### Exercise brief
Copy out every record precisely.

### Stored data entries
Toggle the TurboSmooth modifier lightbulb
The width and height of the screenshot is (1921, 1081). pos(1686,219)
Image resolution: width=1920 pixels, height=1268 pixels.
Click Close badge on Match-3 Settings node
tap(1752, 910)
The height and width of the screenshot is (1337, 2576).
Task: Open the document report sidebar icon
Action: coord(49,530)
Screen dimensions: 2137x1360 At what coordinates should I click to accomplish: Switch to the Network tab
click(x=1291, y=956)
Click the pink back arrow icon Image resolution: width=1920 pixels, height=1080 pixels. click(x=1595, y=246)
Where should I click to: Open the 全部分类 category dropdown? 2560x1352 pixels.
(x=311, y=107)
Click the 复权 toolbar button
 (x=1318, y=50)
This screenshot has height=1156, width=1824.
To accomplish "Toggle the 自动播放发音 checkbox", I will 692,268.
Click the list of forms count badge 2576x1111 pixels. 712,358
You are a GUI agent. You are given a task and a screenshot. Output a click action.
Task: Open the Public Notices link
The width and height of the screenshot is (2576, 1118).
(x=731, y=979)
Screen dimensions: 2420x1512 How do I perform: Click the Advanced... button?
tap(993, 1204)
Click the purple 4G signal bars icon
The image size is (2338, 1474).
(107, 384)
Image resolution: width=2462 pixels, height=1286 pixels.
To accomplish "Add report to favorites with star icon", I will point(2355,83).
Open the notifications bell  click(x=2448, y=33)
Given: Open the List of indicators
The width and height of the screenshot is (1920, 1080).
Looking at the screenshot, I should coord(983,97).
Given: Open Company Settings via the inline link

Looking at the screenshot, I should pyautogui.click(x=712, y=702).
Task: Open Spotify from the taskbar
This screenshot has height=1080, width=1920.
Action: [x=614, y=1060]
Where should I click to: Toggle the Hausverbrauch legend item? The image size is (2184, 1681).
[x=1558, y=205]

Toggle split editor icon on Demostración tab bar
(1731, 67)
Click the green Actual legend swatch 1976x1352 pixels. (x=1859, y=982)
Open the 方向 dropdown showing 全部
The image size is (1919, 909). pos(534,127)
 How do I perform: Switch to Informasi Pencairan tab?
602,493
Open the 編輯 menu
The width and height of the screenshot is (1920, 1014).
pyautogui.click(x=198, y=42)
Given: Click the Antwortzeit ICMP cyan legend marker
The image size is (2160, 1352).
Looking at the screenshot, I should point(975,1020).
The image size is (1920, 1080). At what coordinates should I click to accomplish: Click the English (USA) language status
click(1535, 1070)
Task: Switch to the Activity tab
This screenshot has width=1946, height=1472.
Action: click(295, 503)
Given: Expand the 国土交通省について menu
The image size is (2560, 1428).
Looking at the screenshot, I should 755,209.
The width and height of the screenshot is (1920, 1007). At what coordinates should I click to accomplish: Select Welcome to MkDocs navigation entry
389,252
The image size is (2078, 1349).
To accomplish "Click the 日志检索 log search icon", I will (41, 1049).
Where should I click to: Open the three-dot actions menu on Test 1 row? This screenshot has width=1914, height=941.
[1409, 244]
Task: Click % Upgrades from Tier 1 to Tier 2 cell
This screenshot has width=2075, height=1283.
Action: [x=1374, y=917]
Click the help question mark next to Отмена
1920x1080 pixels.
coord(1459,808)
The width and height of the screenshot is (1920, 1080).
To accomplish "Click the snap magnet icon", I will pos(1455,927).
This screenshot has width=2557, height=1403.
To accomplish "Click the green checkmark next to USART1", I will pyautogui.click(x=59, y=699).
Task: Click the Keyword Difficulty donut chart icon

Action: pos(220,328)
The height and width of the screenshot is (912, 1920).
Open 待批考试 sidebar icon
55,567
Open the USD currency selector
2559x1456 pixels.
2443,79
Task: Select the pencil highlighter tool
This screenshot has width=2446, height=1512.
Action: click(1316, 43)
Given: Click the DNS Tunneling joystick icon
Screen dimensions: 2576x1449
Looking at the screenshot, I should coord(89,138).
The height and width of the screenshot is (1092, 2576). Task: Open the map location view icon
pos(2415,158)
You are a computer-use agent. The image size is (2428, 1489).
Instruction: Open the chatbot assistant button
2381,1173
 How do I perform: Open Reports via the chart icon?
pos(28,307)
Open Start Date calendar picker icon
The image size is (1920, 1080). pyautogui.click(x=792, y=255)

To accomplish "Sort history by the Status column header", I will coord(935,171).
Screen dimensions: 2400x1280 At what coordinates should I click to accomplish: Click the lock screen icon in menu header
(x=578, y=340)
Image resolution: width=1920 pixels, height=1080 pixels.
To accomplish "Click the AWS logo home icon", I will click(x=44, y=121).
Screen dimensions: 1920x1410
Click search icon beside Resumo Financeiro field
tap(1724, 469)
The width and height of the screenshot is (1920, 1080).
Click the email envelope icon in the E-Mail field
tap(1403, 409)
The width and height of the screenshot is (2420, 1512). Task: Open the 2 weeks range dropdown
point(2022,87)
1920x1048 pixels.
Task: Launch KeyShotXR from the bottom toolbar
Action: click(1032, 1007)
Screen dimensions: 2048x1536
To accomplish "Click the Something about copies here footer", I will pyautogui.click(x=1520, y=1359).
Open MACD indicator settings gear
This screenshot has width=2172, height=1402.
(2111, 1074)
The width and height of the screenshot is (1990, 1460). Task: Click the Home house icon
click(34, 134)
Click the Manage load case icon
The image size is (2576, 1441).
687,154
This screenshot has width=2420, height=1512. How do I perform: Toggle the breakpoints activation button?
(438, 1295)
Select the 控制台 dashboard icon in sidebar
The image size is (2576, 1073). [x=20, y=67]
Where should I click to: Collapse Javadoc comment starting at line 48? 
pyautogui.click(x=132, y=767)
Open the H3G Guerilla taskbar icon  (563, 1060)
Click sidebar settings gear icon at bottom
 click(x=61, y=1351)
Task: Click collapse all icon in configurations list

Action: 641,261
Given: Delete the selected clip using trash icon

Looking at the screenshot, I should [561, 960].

### Solution for this exercise
Toggle the TurboSmooth modifier lightbulb
The width and height of the screenshot is (1921, 1081). pos(1686,219)
Image resolution: width=1920 pixels, height=1268 pixels.
Click Close badge on Match-3 Settings node
tap(1752, 910)
The height and width of the screenshot is (1337, 2576).
Task: Open the document report sidebar icon
Action: coord(49,530)
Screen dimensions: 2137x1360 At what coordinates should I click to accomplish: Switch to the Network tab
click(x=1291, y=956)
Click the pink back arrow icon Image resolution: width=1920 pixels, height=1080 pixels. click(x=1595, y=246)
Where should I click to: Open the 全部分类 category dropdown? 2560x1352 pixels.
(x=311, y=107)
Click the 复权 toolbar button
 (x=1318, y=50)
This screenshot has height=1156, width=1824.
To accomplish "Toggle the 自动播放发音 checkbox", I will 692,268.
Click the list of forms count badge 2576x1111 pixels. 712,358
You are a GUI agent. You are given a task and a screenshot. Output a click action.
Task: Open the Public Notices link
The width and height of the screenshot is (2576, 1118).
(x=731, y=979)
Screen dimensions: 2420x1512 How do I perform: Click the Advanced... button?
tap(993, 1204)
Click the purple 4G signal bars icon
The image size is (2338, 1474).
(107, 384)
Image resolution: width=2462 pixels, height=1286 pixels.
To accomplish "Add report to favorites with star icon", I will point(2355,83).
Open the notifications bell  click(x=2448, y=33)
Given: Open the List of indicators
The width and height of the screenshot is (1920, 1080).
Looking at the screenshot, I should coord(983,97).
Given: Open Company Settings via the inline link

Looking at the screenshot, I should pyautogui.click(x=712, y=702).
Task: Open Spotify from the taskbar
This screenshot has height=1080, width=1920.
Action: [x=614, y=1060]
Where should I click to: Toggle the Hausverbrauch legend item? The image size is (2184, 1681).
[x=1558, y=205]

Toggle split editor icon on Demostración tab bar
(1731, 67)
Click the green Actual legend swatch 1976x1352 pixels. (x=1859, y=982)
Open the 方向 dropdown showing 全部
The image size is (1919, 909). pos(534,127)
 How do I perform: Switch to Informasi Pencairan tab?
602,493
Open the 編輯 menu
The width and height of the screenshot is (1920, 1014).
pyautogui.click(x=198, y=42)
Given: Click the Antwortzeit ICMP cyan legend marker
The image size is (2160, 1352).
Looking at the screenshot, I should point(975,1020).
The image size is (1920, 1080). At what coordinates should I click to accomplish: Click the English (USA) language status
click(1535, 1070)
Task: Switch to the Activity tab
This screenshot has width=1946, height=1472.
Action: click(295, 503)
Given: Expand the 国土交通省について menu
The image size is (2560, 1428).
Looking at the screenshot, I should 755,209.
The width and height of the screenshot is (1920, 1007). At what coordinates should I click to accomplish: Select Welcome to MkDocs navigation entry
389,252
The image size is (2078, 1349).
To accomplish "Click the 日志检索 log search icon", I will (41, 1049).
Where should I click to: Open the three-dot actions menu on Test 1 row? This screenshot has width=1914, height=941.
[1409, 244]
Task: Click % Upgrades from Tier 1 to Tier 2 cell
This screenshot has width=2075, height=1283.
Action: [x=1374, y=917]
Click the help question mark next to Отмена
1920x1080 pixels.
coord(1459,808)
The width and height of the screenshot is (1920, 1080).
To accomplish "Click the snap magnet icon", I will pos(1455,927).
This screenshot has width=2557, height=1403.
To accomplish "Click the green checkmark next to USART1", I will pyautogui.click(x=59, y=699).
Task: Click the Keyword Difficulty donut chart icon

Action: pos(220,328)
The height and width of the screenshot is (912, 1920).
Open 待批考试 sidebar icon
55,567
Open the USD currency selector
2559x1456 pixels.
2443,79
Task: Select the pencil highlighter tool
This screenshot has width=2446, height=1512.
Action: click(1316, 43)
Given: Click the DNS Tunneling joystick icon
Screen dimensions: 2576x1449
Looking at the screenshot, I should coord(89,138).
The height and width of the screenshot is (1092, 2576). Task: Open the map location view icon
pos(2415,158)
You are a computer-use agent. The image size is (2428, 1489).
Instruction: Open the chatbot assistant button
2381,1173
 How do I perform: Open Reports via the chart icon?
pos(28,307)
Open Start Date calendar picker icon
The image size is (1920, 1080). pyautogui.click(x=792, y=255)

To accomplish "Sort history by the Status column header", I will coord(935,171).
Screen dimensions: 2400x1280 At what coordinates should I click to accomplish: Click the lock screen icon in menu header
(x=578, y=340)
Image resolution: width=1920 pixels, height=1080 pixels.
To accomplish "Click the AWS logo home icon", I will click(x=44, y=121).
Screen dimensions: 1920x1410
Click search icon beside Resumo Financeiro field
tap(1724, 469)
The width and height of the screenshot is (1920, 1080).
Click the email envelope icon in the E-Mail field
tap(1403, 409)
The width and height of the screenshot is (2420, 1512). Task: Open the 2 weeks range dropdown
point(2022,87)
1920x1048 pixels.
Task: Launch KeyShotXR from the bottom toolbar
Action: click(1032, 1007)
Screen dimensions: 2048x1536
To accomplish "Click the Something about copies here footer", I will pyautogui.click(x=1520, y=1359).
Open MACD indicator settings gear
This screenshot has width=2172, height=1402.
(2111, 1074)
The width and height of the screenshot is (1990, 1460). Task: Click the Home house icon
click(34, 134)
Click the Manage load case icon
The image size is (2576, 1441).
687,154
This screenshot has width=2420, height=1512. How do I perform: Toggle the breakpoints activation button?
(438, 1295)
Select the 控制台 dashboard icon in sidebar
The image size is (2576, 1073). [x=20, y=67]
Where should I click to: Collapse Javadoc comment starting at line 48? 
pyautogui.click(x=132, y=767)
Open the H3G Guerilla taskbar icon  (563, 1060)
Click sidebar settings gear icon at bottom
 click(x=61, y=1351)
Task: Click collapse all icon in configurations list

Action: 641,261
Given: Delete the selected clip using trash icon

Looking at the screenshot, I should [561, 960].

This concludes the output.